The master recordings currently reside on metal and lacquer discs, with some on mono tape, and they feature plenty of material that was never released from such artists as Billie Holiday, Ella Fitzgerald, and Louis Armstrong.
The master recordings continue to degrade, so the Library will embark on a large-scale digitization process at its Packard Campus in Virginia. This will result in very high-quality copies of works, some of which have never been digitized before, and the Library plans to put the archive online for free public streaming beginning this spring.

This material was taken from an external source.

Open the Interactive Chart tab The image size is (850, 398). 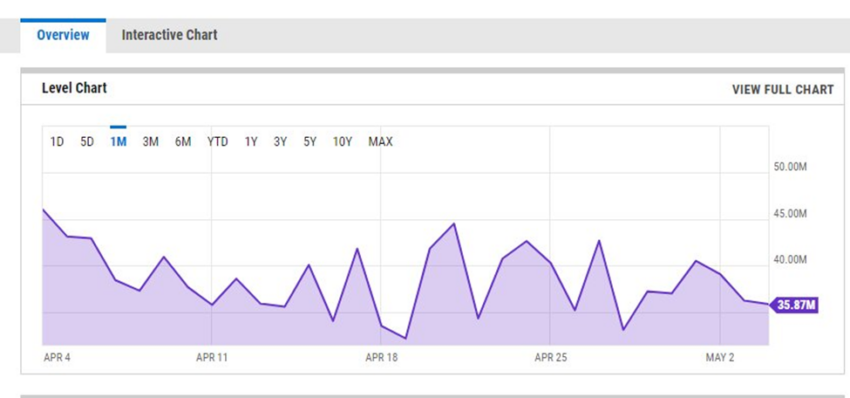tap(169, 35)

This is what should happen in the ideal world but I'm a bit upset about the streaming aspect of this as if the music is free and copyright expired why should we not have it available locally instead of having to rely on the internet each time we want to listen to it ? Also as many of you know streaming is often of poor quality in terms of bitrate etc and likely the recordings will sound canned like a radio does due to the reduced information, all in all less than ideal but a step towards restoring some of the tarnish recording companies have brought upon themselves by their wholesale theft of cultural works monetised by the magic of increasingly extended time frames of copyright protection the cartel of thieves have successfully lobbied for each review with increasingly dubious statistical material.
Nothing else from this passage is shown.